You are viewing a plain text version of this content. The canonical link for it is here.
Posted to commits@cassandra.apache.org by "Benedict Elliott Smith (Jira)" <ji...@apache.org> on 2020/01/14 20:43:00 UTC

[jira] [Commented] (CASSANDRA-15388) Add compaction allocation measurement test to support compaction gc optimization.

    [ https://issues.apache.org/jira/browse/CASSANDRA-15388?page=com.atlassian.jira.plugin.system.issuetabpanels:comment-tabpanel&focusedCommentId=17015376#comment-17015376 ] 

Benedict Elliott Smith commented on CASSANDRA-15388:
----------------------------------------------------

The change LGTM, except a minor compilation breakage if the javaagent isn't used.

I've pushed [here|https://github.com/belliottsmith/cassandra/tree/15388-suggest] some extra tests, that I haven't yet had available server time to run.  These are just re-abstractions of tests I wrote for some work I plan to post in the coming days, that permit us to cover a slightly wider range of partition characteristics (though still probably not as many as we might like), and integrates them into JMH so we can compare performance as well as allocations.

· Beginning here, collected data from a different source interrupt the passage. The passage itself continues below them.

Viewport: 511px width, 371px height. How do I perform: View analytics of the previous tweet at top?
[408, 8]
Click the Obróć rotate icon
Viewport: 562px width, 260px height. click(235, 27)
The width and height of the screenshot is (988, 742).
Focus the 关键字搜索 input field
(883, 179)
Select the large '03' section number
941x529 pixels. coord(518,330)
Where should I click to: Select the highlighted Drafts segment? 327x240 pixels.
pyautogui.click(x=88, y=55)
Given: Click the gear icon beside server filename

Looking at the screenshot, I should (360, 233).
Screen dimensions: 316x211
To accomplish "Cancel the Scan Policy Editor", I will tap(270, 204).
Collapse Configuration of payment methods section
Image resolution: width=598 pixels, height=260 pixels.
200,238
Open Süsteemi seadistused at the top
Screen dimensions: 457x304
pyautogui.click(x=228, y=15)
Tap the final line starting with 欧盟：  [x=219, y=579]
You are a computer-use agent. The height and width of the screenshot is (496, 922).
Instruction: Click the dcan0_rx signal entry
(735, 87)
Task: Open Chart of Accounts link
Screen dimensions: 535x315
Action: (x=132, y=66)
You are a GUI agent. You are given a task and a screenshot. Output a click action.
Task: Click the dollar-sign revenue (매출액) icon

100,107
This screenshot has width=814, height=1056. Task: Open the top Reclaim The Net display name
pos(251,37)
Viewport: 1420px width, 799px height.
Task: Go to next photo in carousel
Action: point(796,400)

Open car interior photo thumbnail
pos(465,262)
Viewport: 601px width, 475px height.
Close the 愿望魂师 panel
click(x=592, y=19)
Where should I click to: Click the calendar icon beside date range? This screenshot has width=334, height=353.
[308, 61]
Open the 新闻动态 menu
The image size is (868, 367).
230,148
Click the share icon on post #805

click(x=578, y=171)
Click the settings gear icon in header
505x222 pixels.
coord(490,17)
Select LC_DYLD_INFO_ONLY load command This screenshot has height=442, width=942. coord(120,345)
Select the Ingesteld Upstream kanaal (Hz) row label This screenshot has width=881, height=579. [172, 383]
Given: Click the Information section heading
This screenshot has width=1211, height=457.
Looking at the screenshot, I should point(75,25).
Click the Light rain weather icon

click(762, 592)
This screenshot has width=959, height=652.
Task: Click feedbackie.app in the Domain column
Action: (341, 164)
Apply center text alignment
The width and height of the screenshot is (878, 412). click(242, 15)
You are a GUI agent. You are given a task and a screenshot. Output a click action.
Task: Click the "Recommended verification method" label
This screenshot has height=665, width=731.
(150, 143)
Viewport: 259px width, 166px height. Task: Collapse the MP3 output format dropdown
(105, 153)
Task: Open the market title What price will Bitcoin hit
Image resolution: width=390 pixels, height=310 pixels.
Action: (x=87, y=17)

It's very much complementary with the work you've done, as it doesn't track end-to-end costs of compaction, only the isolated costs each of merge and deserialization (and not the entire deserialization pipeline, to keep it simple).  But I think it should capture the main areas of expense and improvement, and these tests have been informative in my other work - certain data characteristics can lead to surprising results with a given approach.

We can always file this as a follow-up, though I think it would be nice (if you agree with the tests) to run some comparisons before we commit the follow-up work, though it will take a long time to run a full comparison (several days, though we can prune the state-space).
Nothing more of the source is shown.